Since he and other people will frequently update site, A CMS like WordPress is ideal. It’s not drag and drop like Wix but it’s simple enough to understand. After some consideration he agreed and I recommended a few hosting companies for him to choose. He purchased the plan and gave me the hosting plan information. All I needed to do was changing the nameservers of his Wix domain to that of the new hosting.
But it was not that easy. Wix did not allow me to change the nameservers of the domain. I was confused because pretty much every domain registrar I used allowed this option. Wix was the only one that does not allow this. So I started to dig deeper into the information they provided to find a different way. Apparently the only way to point a Wix domain to another host was to change the DNS records. I suspected that Wix intentionally made this difficult since modifying the DNS records can easily scare away customers from changing host.
During the process, I attempted to contact their customer service but there was no one picking up the call. The recorded voice basically said that I should just go to their website and figure it out for myself instead. That’s another minus in my mind.

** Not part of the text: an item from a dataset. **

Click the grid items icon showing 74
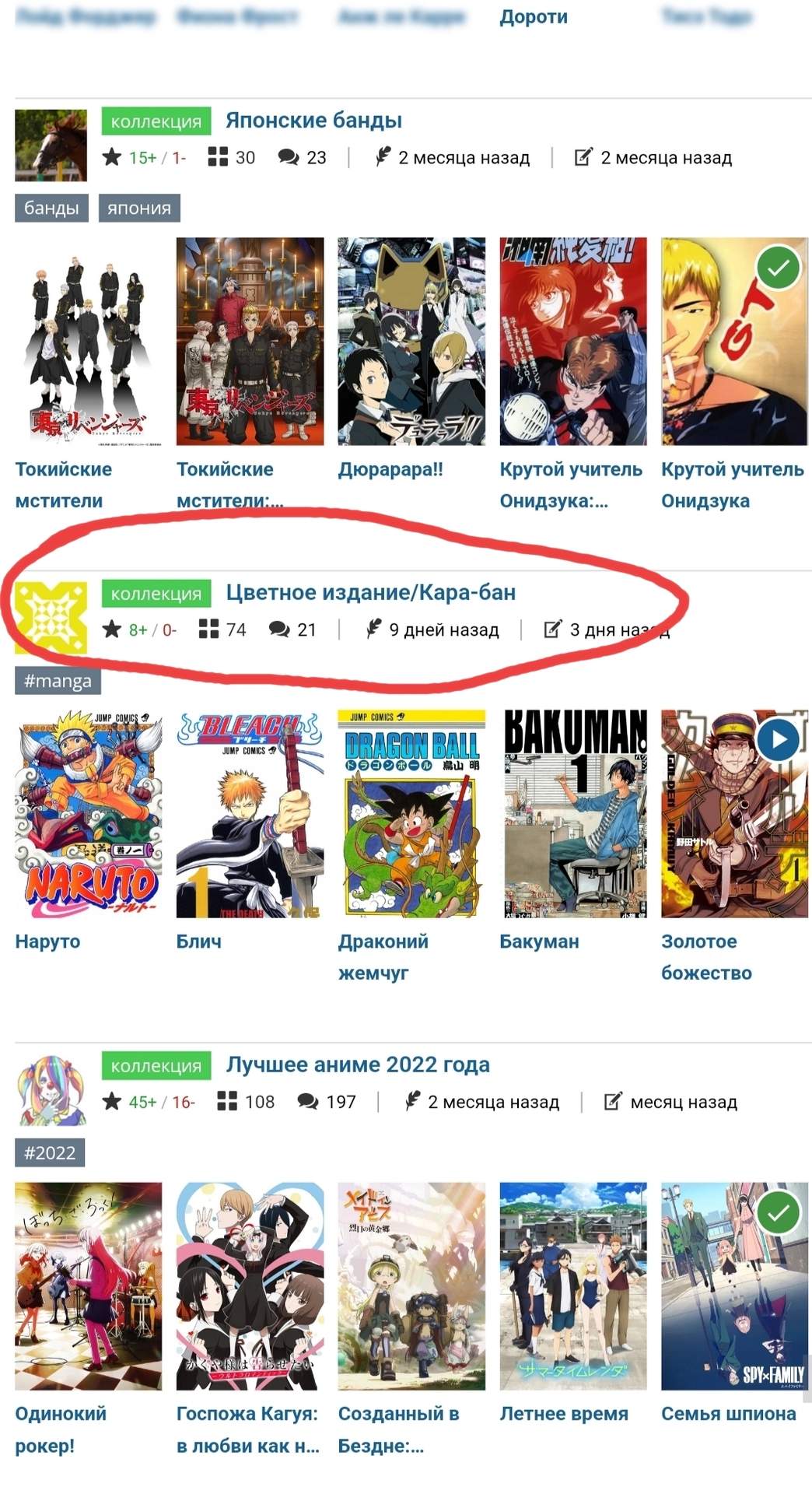click(208, 629)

I’m glad to say that my project ended successfully and I was able to deliver what my client wanted. Yet I still remember the frustration I had dealing with Wix. The platform touted itself as a simple solution for people who are not tech-savvy and I can see why. But that is the only plus they have going for them. Everything else was mediocre. I did not like how they made it difficult for people to migrate somewhere else by setting up unnecessary barriers. If you ever need to make a website in the future, do yourself a favor and avoid Wix.